En estos dos años, la deuda pública subió tanto en términos nominales como con respecto al PBI. Más allá de las posturas políticas, la conclusión parece ser: “Deuda sí; a este ritmo, no”.
El título de deuda argentino más antiguo todavía vigente se emitió hace casi 28 años: corresponde a un préstamo concedido a la Ciudad de Buenos, la fecha de emisión fue el 24 de enero de 1991 y aun restan cancelar 2,5 millones de dólares. Las estrategias de financiamiento de un Estado se mantienen en el tiempo y afectan a las cuentas del país en el largo plazo.
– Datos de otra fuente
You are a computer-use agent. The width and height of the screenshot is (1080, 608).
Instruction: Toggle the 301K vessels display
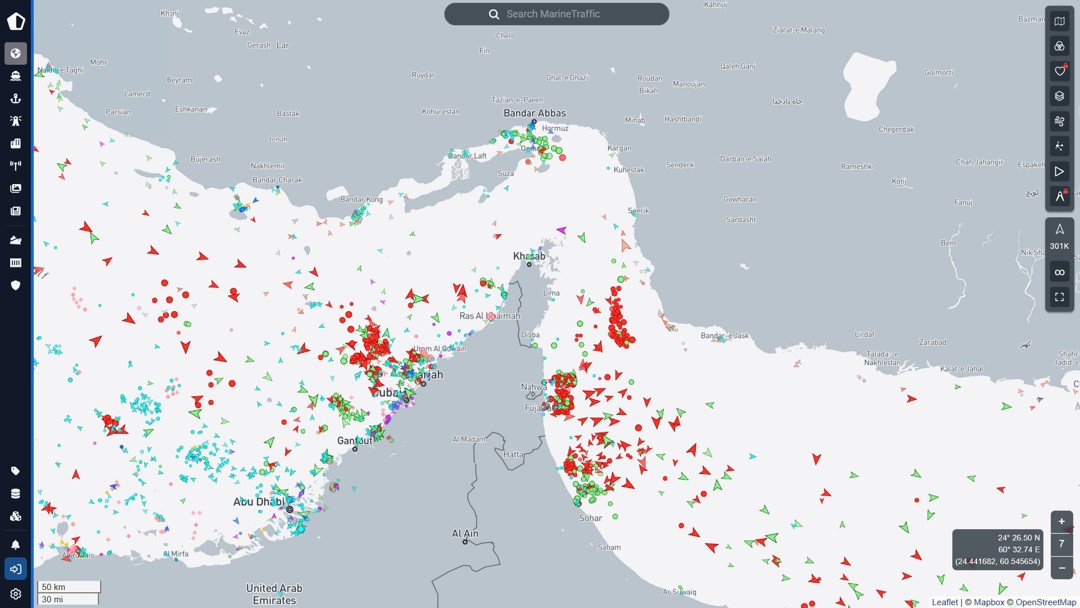click(x=1059, y=236)
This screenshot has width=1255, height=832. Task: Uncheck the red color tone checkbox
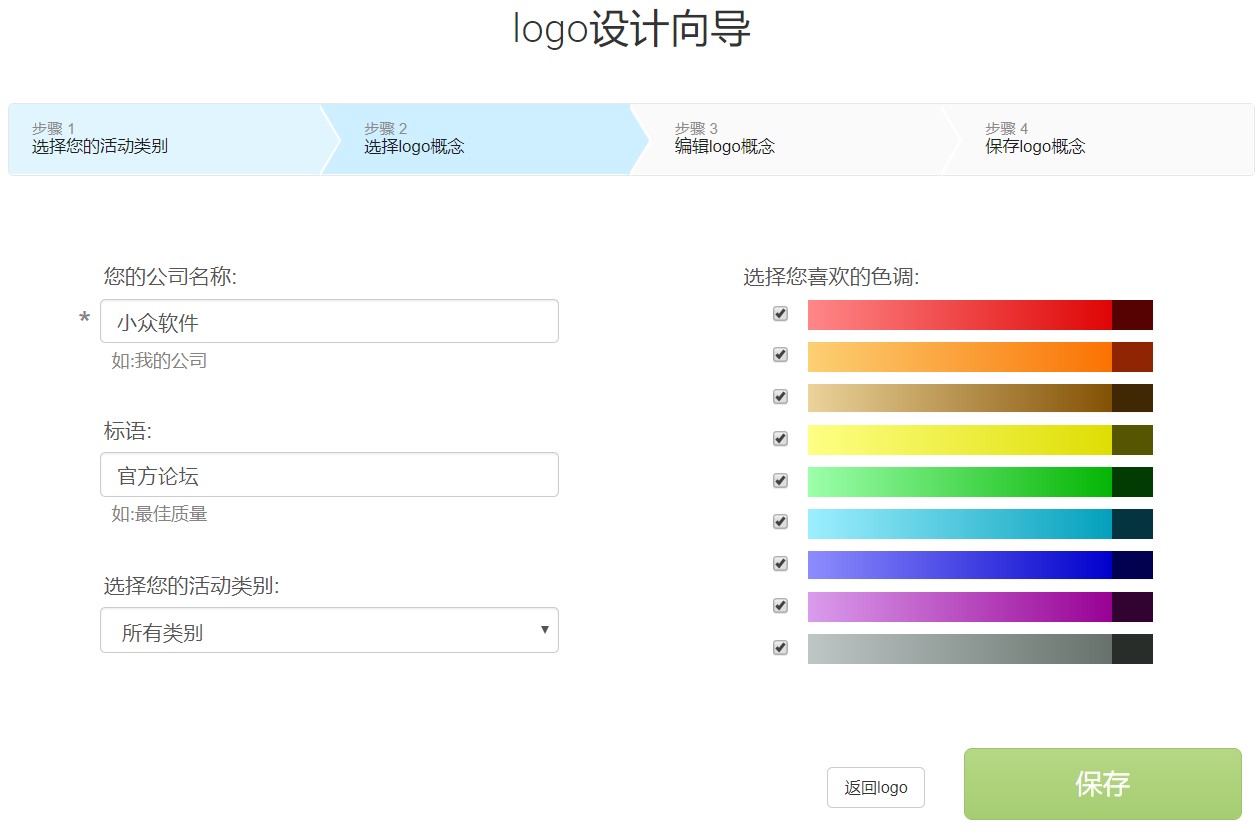pos(780,314)
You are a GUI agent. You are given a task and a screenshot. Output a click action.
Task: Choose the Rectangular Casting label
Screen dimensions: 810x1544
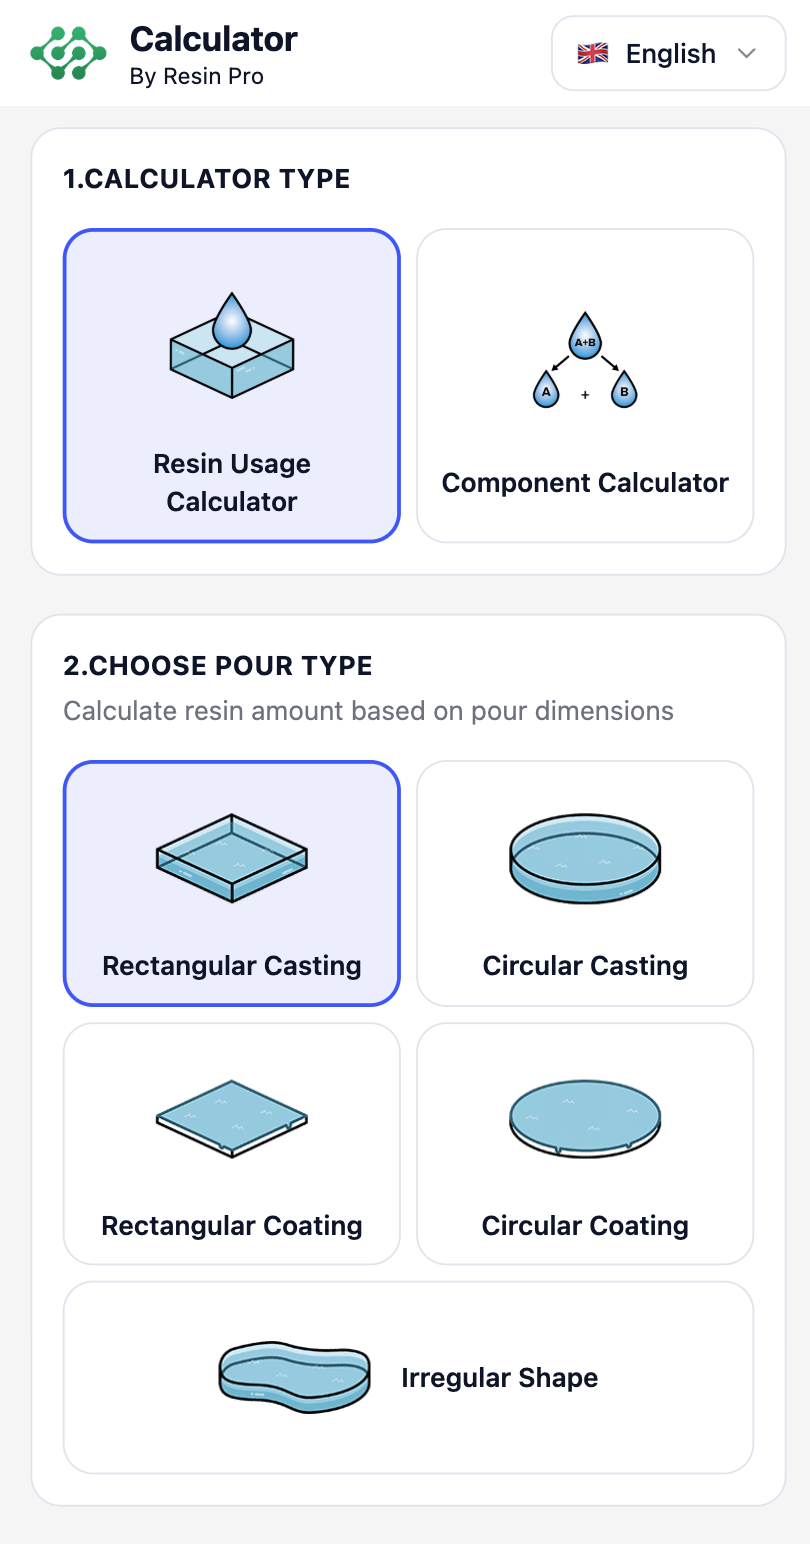(x=232, y=966)
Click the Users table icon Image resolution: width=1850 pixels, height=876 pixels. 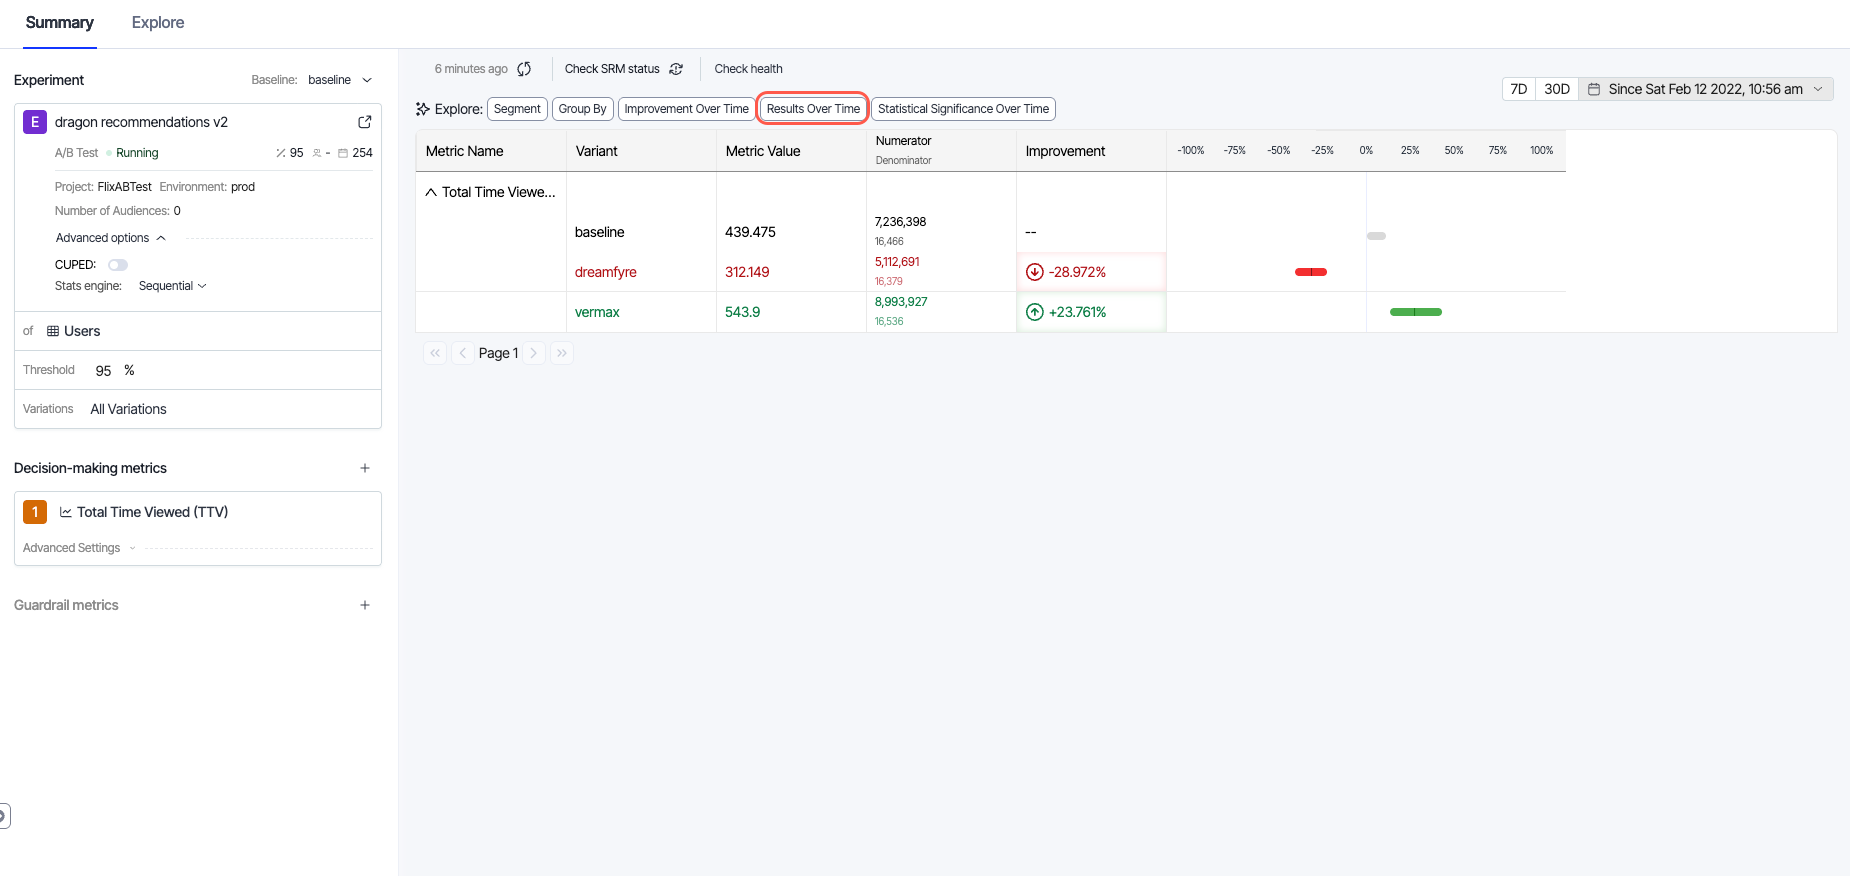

Ahora, ¿qué pasa en la actualidad? ¿Cómo se financia la gestión de Mauricio Macri ? ¿Representa el nivel de deuda una alerta roja para la economía argentina?

Según información publicada en la web del Ministerio de Finanzas, la deuda pública bruta (es decir, la deuda total que debe pagar el Estado argentino sin tener en cuenta si ya tiene o no garantizado cómo cancelar ese pasivo) ascendía a u$s 307.295 millones en junio de 2017 (último dato oficial disponible), lo que equivale a 56 por ciento del Producto Bruto Interno (PBI) argentino.

Cuando asumió Macri en diciembre de 2015, el monto era de u$s 253.989 millones, un 46% del PBI. Es decir que, en un año y medio, la nueva gestión aumentó un 20% el monto total que debe pagar el Estado argentino en términos nominales y subió diez puntos el peso de la deuda en relación al PBI, detalla El Cronista.